## Your objective
Turn the lines from the line with "The width and height of the screenshot is (1568, 441)." up to and including the line with "point(308,250)" into a two-column CSV with the columns task and coordinates. Each row should hold one task's wording and its answer, each in a single quoted field with any line breaks replaced by spaces.

## Exercise input
>>>>>
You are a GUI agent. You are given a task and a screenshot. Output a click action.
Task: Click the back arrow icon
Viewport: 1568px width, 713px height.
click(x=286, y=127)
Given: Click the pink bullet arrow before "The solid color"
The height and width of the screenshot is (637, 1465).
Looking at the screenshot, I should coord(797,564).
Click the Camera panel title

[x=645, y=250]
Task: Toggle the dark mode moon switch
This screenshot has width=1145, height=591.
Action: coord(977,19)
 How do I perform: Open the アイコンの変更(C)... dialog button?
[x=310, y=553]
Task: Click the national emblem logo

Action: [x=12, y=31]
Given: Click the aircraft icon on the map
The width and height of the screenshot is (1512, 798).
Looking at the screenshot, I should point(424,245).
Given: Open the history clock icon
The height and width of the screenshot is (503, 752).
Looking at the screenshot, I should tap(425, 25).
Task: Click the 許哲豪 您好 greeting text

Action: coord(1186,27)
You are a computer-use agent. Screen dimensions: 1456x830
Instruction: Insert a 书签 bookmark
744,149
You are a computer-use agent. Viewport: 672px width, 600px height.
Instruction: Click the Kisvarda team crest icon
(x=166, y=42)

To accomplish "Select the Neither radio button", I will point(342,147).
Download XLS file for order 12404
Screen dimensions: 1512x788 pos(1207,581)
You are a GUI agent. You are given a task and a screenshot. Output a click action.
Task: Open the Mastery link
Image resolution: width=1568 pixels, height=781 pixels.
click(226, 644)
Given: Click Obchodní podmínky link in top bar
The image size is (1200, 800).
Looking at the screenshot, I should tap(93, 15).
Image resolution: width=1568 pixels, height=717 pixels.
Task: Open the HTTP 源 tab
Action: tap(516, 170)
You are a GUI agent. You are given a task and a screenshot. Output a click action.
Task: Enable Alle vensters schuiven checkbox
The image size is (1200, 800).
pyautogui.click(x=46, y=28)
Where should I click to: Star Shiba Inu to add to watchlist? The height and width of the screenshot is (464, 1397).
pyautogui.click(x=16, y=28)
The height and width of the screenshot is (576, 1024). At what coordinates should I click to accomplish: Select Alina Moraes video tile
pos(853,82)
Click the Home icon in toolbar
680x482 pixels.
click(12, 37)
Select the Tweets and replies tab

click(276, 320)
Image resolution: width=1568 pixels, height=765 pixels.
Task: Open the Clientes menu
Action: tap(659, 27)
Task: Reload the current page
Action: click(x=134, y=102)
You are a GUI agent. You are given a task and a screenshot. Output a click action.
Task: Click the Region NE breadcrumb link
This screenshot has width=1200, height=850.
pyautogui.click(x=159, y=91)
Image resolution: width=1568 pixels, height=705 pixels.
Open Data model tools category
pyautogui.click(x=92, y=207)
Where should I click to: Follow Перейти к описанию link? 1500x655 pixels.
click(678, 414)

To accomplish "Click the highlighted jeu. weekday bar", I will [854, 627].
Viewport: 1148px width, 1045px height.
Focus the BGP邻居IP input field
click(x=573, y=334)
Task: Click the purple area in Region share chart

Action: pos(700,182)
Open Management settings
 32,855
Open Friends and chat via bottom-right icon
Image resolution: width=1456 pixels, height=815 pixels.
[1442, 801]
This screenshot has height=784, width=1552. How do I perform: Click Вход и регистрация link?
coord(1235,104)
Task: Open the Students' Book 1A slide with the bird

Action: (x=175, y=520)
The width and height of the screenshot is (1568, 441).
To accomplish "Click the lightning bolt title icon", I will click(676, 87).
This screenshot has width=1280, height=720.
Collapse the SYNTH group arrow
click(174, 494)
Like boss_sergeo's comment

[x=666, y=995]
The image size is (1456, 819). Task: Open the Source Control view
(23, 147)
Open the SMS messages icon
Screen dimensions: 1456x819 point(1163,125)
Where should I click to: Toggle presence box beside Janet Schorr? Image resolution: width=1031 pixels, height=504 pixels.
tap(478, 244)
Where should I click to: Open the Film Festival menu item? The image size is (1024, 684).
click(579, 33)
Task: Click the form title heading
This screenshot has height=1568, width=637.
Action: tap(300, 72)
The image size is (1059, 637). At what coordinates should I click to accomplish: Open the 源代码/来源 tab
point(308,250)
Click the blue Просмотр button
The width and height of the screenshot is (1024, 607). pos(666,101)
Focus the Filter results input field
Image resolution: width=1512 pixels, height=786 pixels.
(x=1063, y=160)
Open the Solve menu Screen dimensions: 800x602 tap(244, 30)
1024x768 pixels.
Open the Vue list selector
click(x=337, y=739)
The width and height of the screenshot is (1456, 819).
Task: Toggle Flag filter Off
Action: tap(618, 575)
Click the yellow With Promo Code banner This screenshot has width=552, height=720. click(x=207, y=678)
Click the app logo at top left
<<<<<
## Result
task,coordinates
"The width and height of the screenshot is (1568, 441). To accomplish ""Click the lightning bolt title icon"",","I will click(676, 87)."
"This screenshot has width=1280, height=720. Collapse the SYNTH group arrow","click(174, 494)"
"Like boss_sergeo's comment","[x=666, y=995]"
"The image size is (1456, 819). Task: Open the Source Control view","(23, 147)"
"Open the SMS messages icon","Screen dimensions: 1456x819 point(1163,125)"
"Where should I click to: Toggle presence box beside Janet Schorr? Image resolution: width=1031 pixels, height=504 pixels.","tap(478, 244)"
"Where should I click to: Open the Film Festival menu item? The image size is (1024, 684).","click(579, 33)"
"Task: Click the form title heading This screenshot has height=1568, width=637.","Action: tap(300, 72)"
"The image size is (1059, 637). At what coordinates should I click to accomplish: Open the 源代码/来源 tab","point(308,250)"